- Document text:
*** Block opens ***

Ira Glickstein said...

Thanks Don for bringing that story up for further discussion. It was first mentioned here on our Blog on April 7 in a comment by Mary Ann.

I replied there, but I'll copy my reaction here to your thread:

**********************
Thanks Mary Ann for bringing up that GM/Monsanto controversy article on "Mysterious Plant Disease Raises Questions on Modified Crops" in today's paper. (For TVPClub readers who do not get the "Daily Sun" (our paper in The Villages area), here is a link to the story. [NOTE: This link only gets you the first part of what was published in the Daily Sun.]

Although skimming the story may support alarm about GMO, a detailed reading dispells any concern.

Paragraph #3: " Scientists, who first spotted the disease in Arkansas in 1971 — more than 20 years before Monsanto introduced its Roundup Ready soybeans in the U.S. — blame damp weather and a fungus that rots the plant roots." Nothing new, "sudden death syndrome" is well known and predates GMO by two decades.

Don M. Huber, 76, the emeritus prof who is the source of the claim of GMO responsibility, has refused to make public any evidence of his claims.

Paragraph #8: "'This organism appears NEW to science!' Huber wrote ..."[upper case and exclamation in original].

*** Block closes ***

- Instructions:
a - Extract the portion of the blog comment that begins at the words "I replied there, but" and stops after the words "by two decades.".
b - According to the blog comment, where and in what year did scientists first spot the plant disease?
The entries come from a separate source unrelated to the blog comment.

- Data to examine:
*** Block opens ***

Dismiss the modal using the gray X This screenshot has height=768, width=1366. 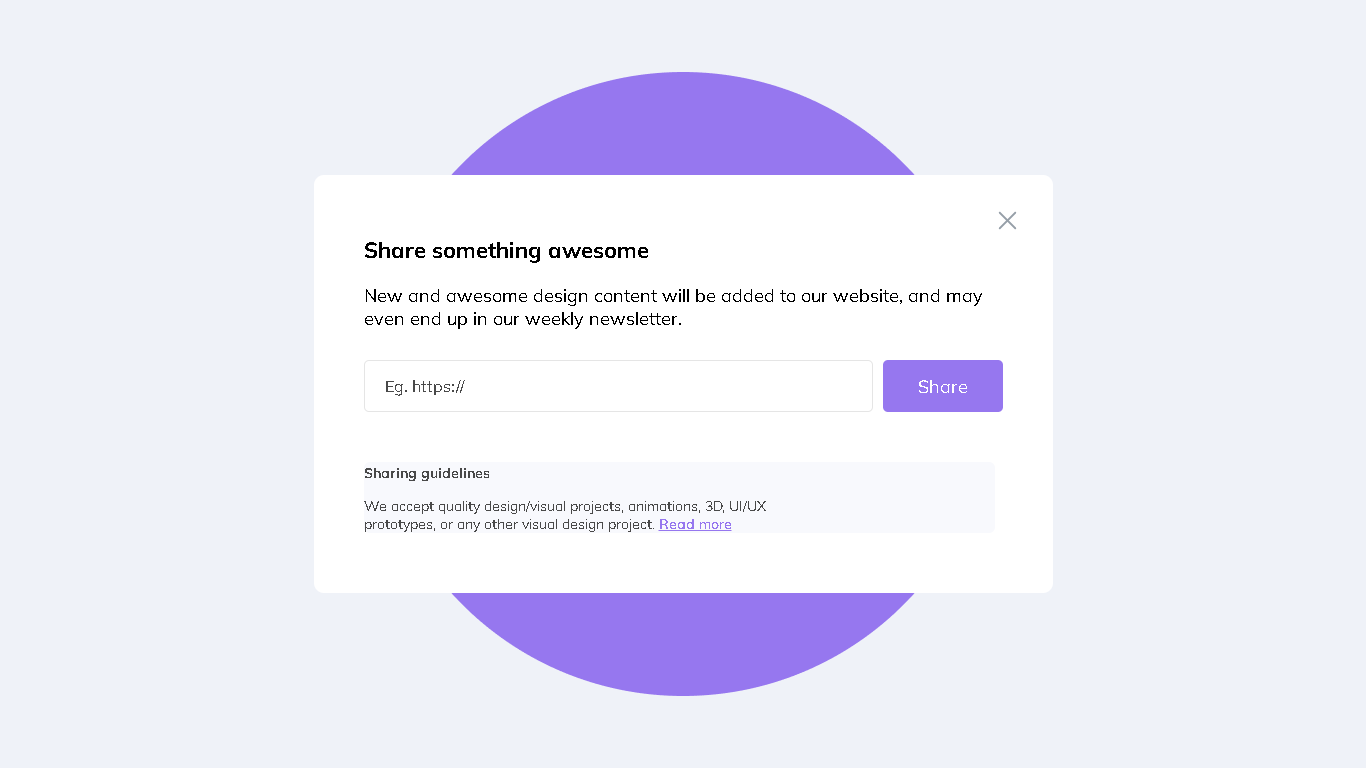[x=1007, y=220]
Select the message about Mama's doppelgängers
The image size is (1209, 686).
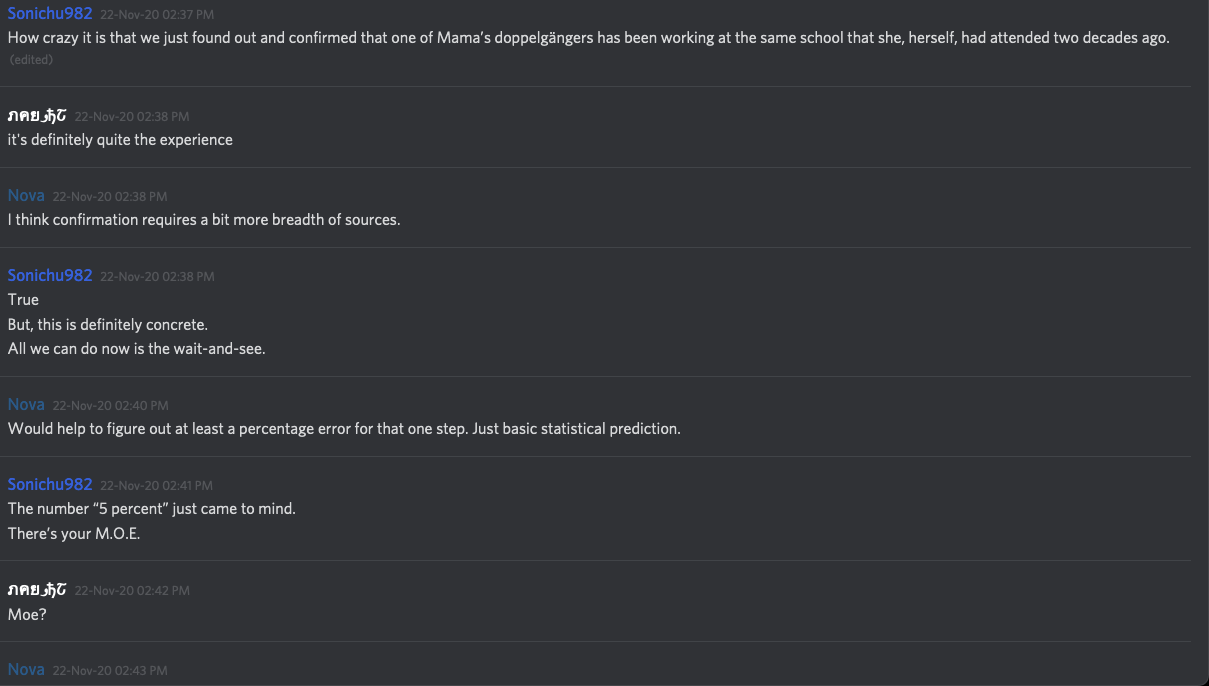click(588, 38)
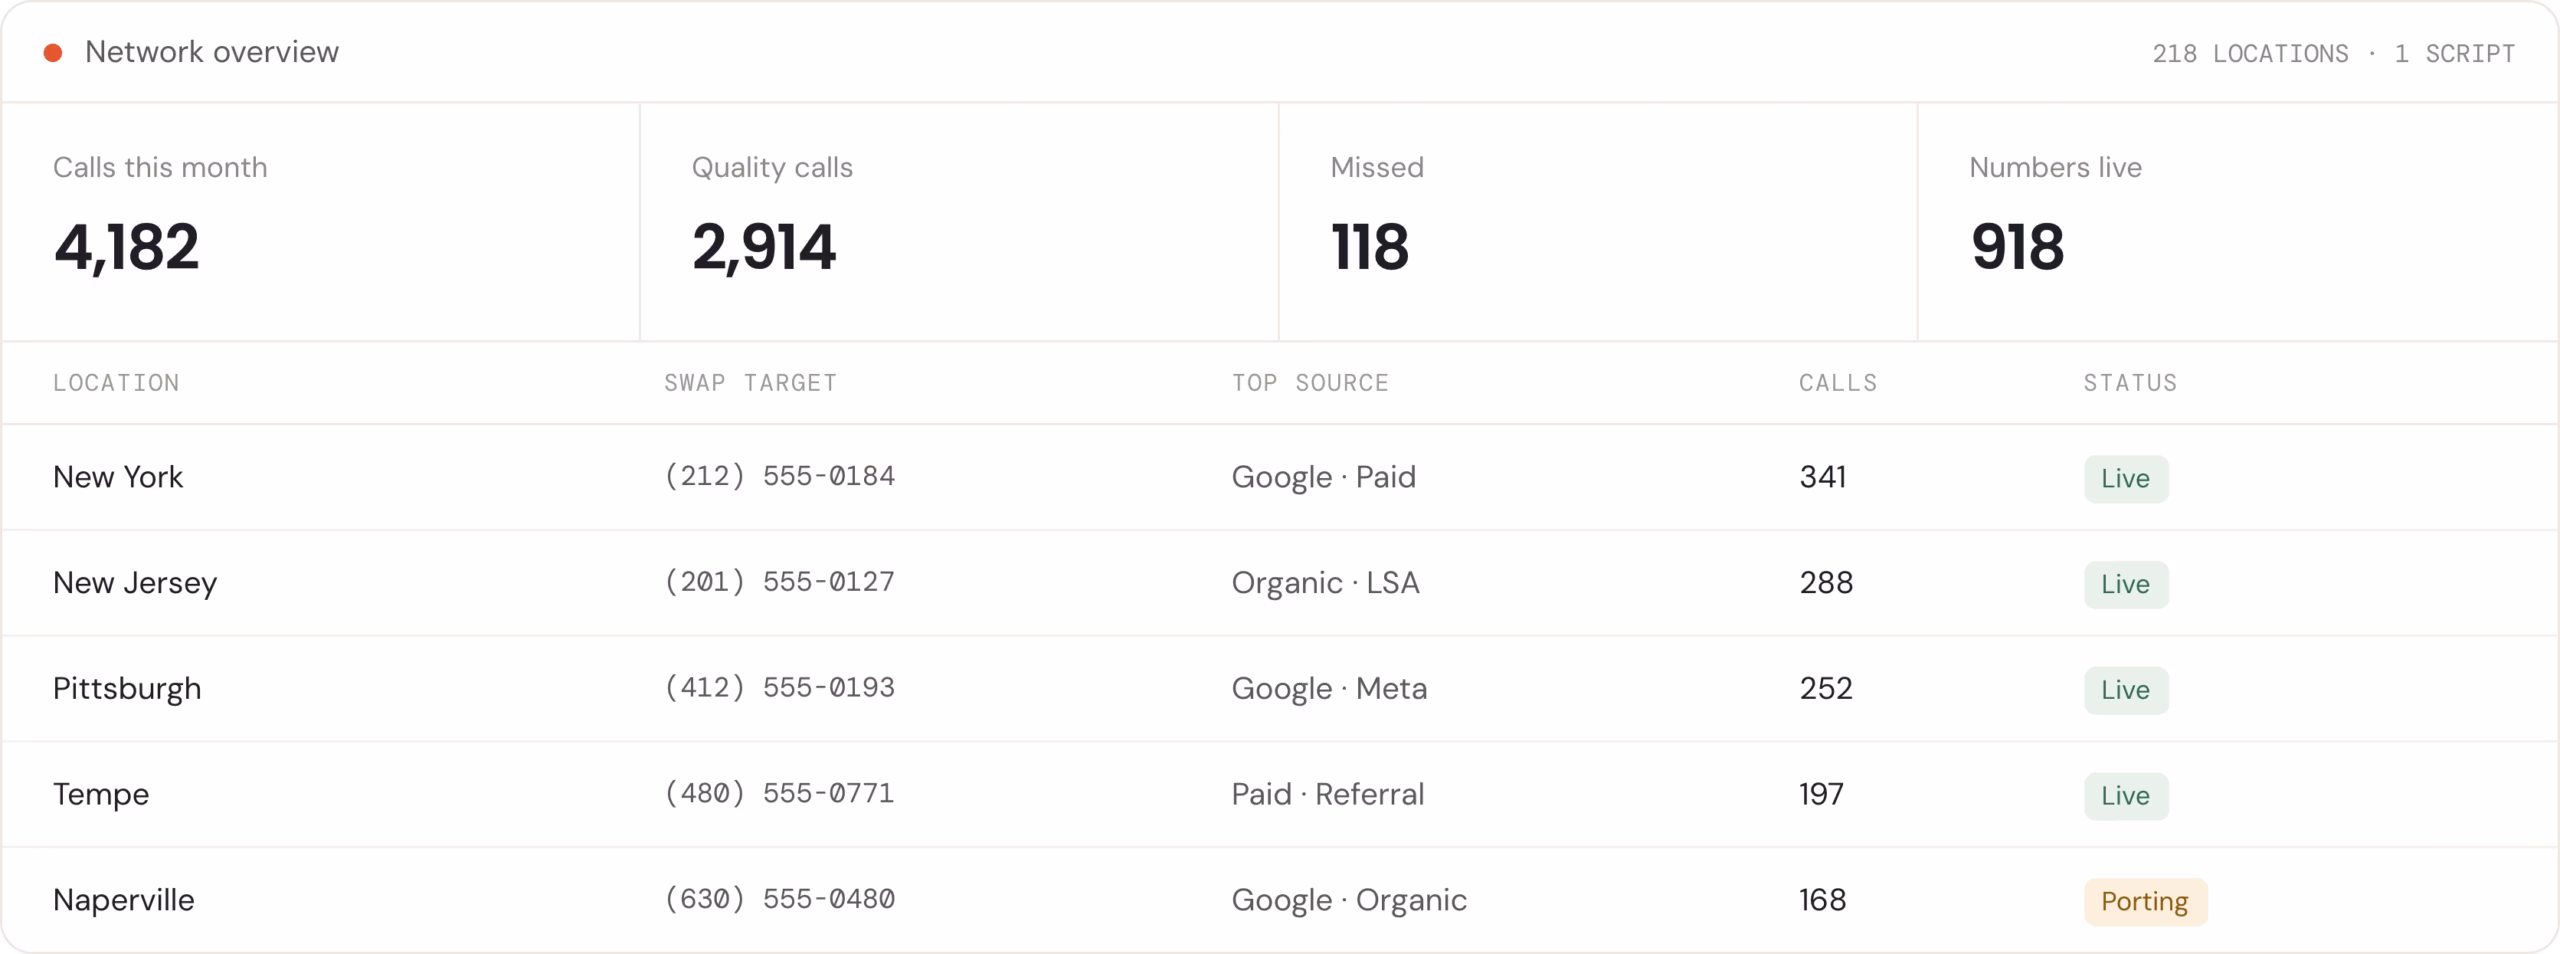2560x954 pixels.
Task: Click the Live badge for New York
Action: point(2126,478)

*** Block closes ***

- Answers for the tasks:
a -
I replied there, but I'll copy my reaction here to your thread:

**********************
Thanks Mary Ann for bringing up that GM/Monsanto controversy article on "Mysterious Plant Disease Raises Questions on Modified Crops" in today's paper. (For TVPClub readers who do not get the "Daily Sun" (our paper in The Villages area), here is a link to the story. [NOTE: This link only gets you the first part of what was published in the Daily Sun.]

Although skimming the story may support alarm about GMO, a detailed reading dispells any concern.

Paragraph #3: " Scientists, who first spotted the disease in Arkansas in 1971 — more than 20 years before Monsanto introduced its Roundup Ready soybeans in the U.S. — blame damp weather and a fungus that rots the plant roots." Nothing new, "sudden death syndrome" is well known and predates GMO by two decades.

b - In Arkansas, in 1971.